Work item ▸ All records are to be restated word for word, with pictures excluded.

[Exercise material — start]

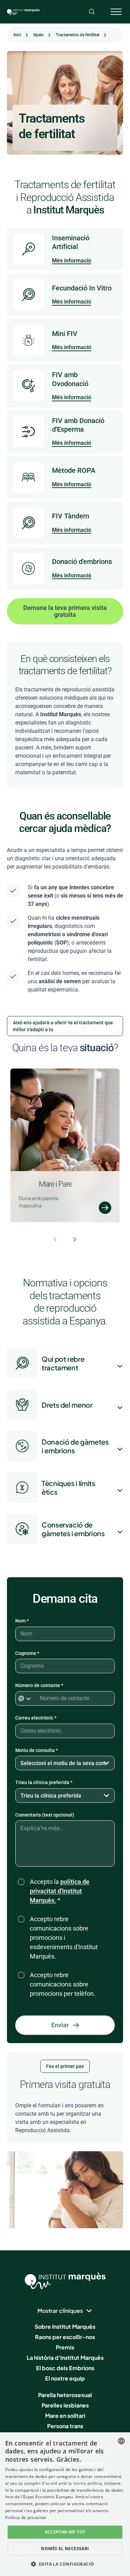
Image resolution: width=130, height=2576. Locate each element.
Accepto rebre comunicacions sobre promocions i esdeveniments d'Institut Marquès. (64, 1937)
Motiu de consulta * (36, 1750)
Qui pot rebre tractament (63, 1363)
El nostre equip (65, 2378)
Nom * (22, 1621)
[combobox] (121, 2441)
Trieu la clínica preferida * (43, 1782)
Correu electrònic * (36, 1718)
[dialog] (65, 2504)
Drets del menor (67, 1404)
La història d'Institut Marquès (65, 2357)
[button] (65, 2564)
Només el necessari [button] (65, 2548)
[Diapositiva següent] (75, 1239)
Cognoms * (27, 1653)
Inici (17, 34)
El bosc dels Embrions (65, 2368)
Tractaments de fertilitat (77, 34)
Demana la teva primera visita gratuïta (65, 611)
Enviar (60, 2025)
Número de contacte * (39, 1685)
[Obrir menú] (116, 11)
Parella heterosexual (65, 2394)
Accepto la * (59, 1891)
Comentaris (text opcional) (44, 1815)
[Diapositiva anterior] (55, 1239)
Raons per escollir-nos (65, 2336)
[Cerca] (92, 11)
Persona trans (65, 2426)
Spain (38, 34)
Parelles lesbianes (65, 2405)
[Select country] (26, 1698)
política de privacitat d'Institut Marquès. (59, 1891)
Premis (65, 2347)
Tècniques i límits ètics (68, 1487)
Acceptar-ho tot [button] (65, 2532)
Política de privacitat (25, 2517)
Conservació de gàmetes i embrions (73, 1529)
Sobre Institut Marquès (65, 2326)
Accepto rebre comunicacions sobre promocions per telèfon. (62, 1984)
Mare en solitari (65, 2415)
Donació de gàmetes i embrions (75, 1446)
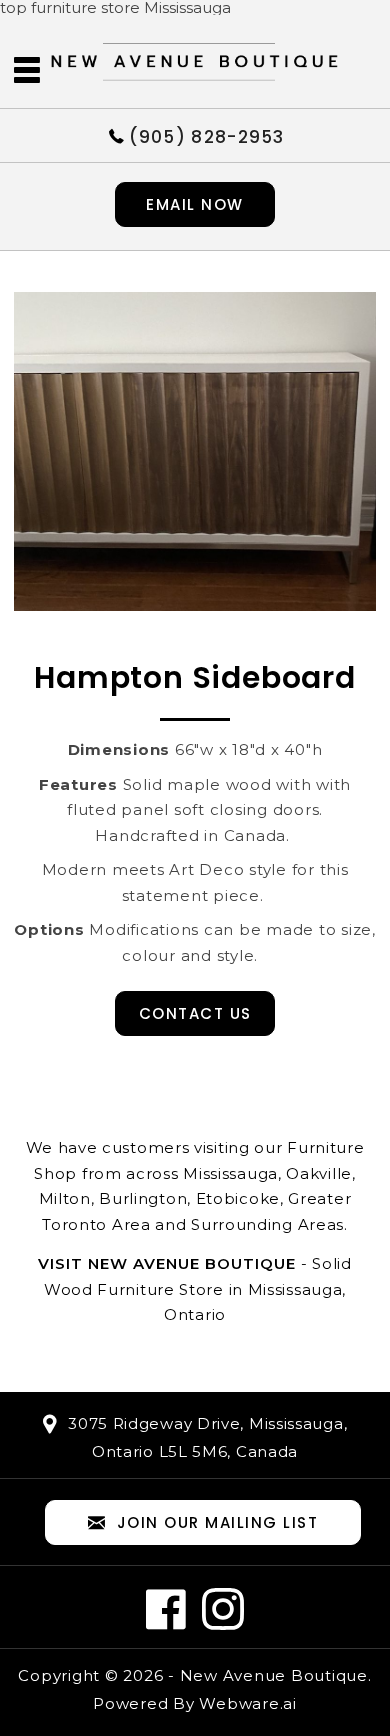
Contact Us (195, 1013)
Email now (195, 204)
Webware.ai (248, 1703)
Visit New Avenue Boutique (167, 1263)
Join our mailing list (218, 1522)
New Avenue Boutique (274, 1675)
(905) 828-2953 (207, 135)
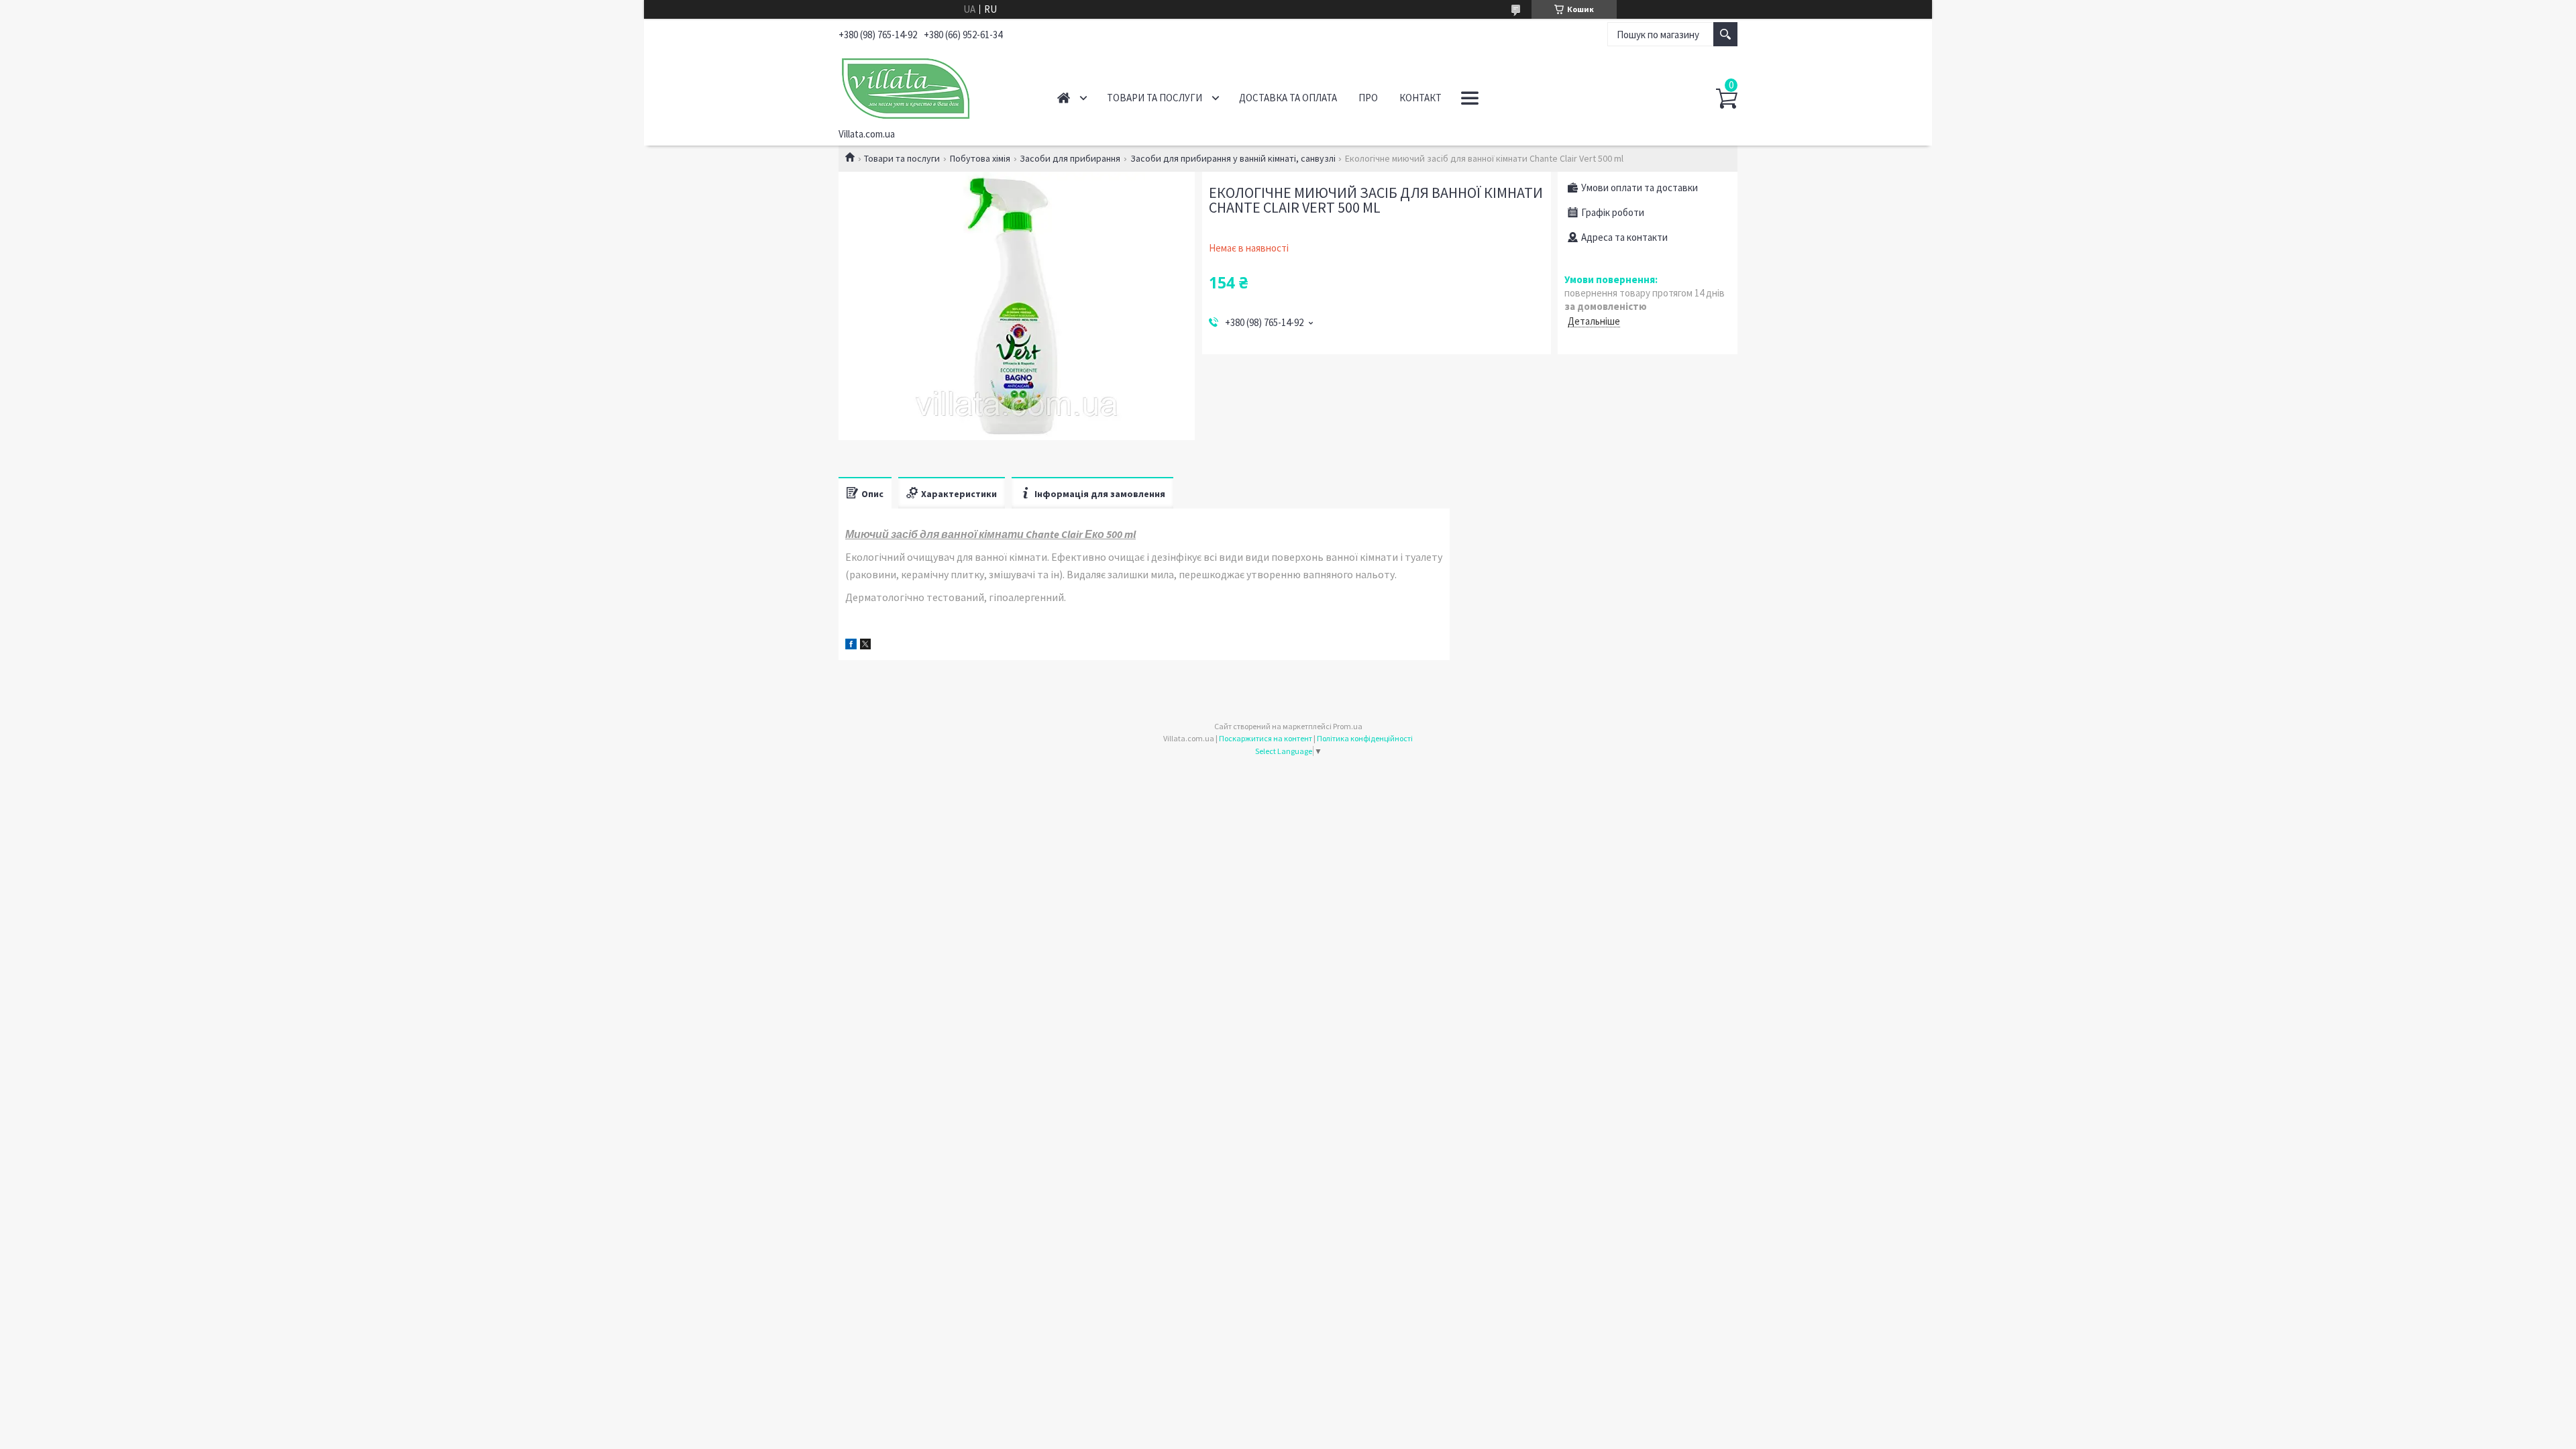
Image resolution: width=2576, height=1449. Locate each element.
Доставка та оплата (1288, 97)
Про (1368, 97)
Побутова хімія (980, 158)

[Exercise material — finish]

Task answer ▸
Image resolution: width=130, height=2576. Locate each element.
Accepto rebre comunicacions sobre promocions i esdeveniments d'Institut Marquès. (64, 1937)
Motiu de consulta * (36, 1750)
Qui pot rebre tractament (63, 1363)
El nostre equip (65, 2378)
Nom * (22, 1621)
[combobox] (121, 2441)
Trieu la clínica preferida * (43, 1782)
Correu electrònic * (36, 1718)
[dialog] (65, 2504)
Drets del menor (67, 1404)
La història d'Institut Marquès (65, 2357)
[button] (65, 2564)
Només el necessari [button] (65, 2548)
[Diapositiva següent] (75, 1239)
Cognoms * (27, 1653)
Inici (17, 34)
El bosc dels Embrions (65, 2368)
Tractaments de fertilitat (77, 34)
Demana la teva primera visita gratuïta (65, 611)
Enviar (60, 2025)
Número de contacte * (39, 1685)
[Obrir menú] (116, 11)
Parella heterosexual (65, 2394)
Accepto la * (59, 1891)
Comentaris (text opcional) (44, 1815)
[Diapositiva anterior] (55, 1239)
Raons per escollir-nos (65, 2336)
[Cerca] (92, 11)
Persona trans (65, 2426)
Spain (38, 34)
Parelles lesbianes (65, 2405)
[Select country] (26, 1698)
política de privacitat d'Institut Marquès. (59, 1891)
Premis (65, 2347)
Tècniques i límits ètics (68, 1487)
Acceptar-ho tot [button] (65, 2532)
Política de privacitat (25, 2517)
Conservació de gàmetes i embrions (73, 1529)
Sobre Institut Marquès (65, 2326)
Accepto rebre comunicacions sobre promocions per telèfon. (62, 1984)
Mare en solitari (65, 2415)
Donació de gàmetes i embrions (75, 1446)
Contact Us (195, 1013)
Email now (195, 204)
Webware.ai (248, 1703)
Visit New Avenue Boutique (167, 1263)
Join our mailing list (218, 1522)
New Avenue Boutique (274, 1675)
(905) 828-2953 (207, 135)
Image resolution: width=2576, height=1449. Locate each element.
Доставка та оплата (1288, 97)
Про (1368, 97)
Побутова хімія (980, 158)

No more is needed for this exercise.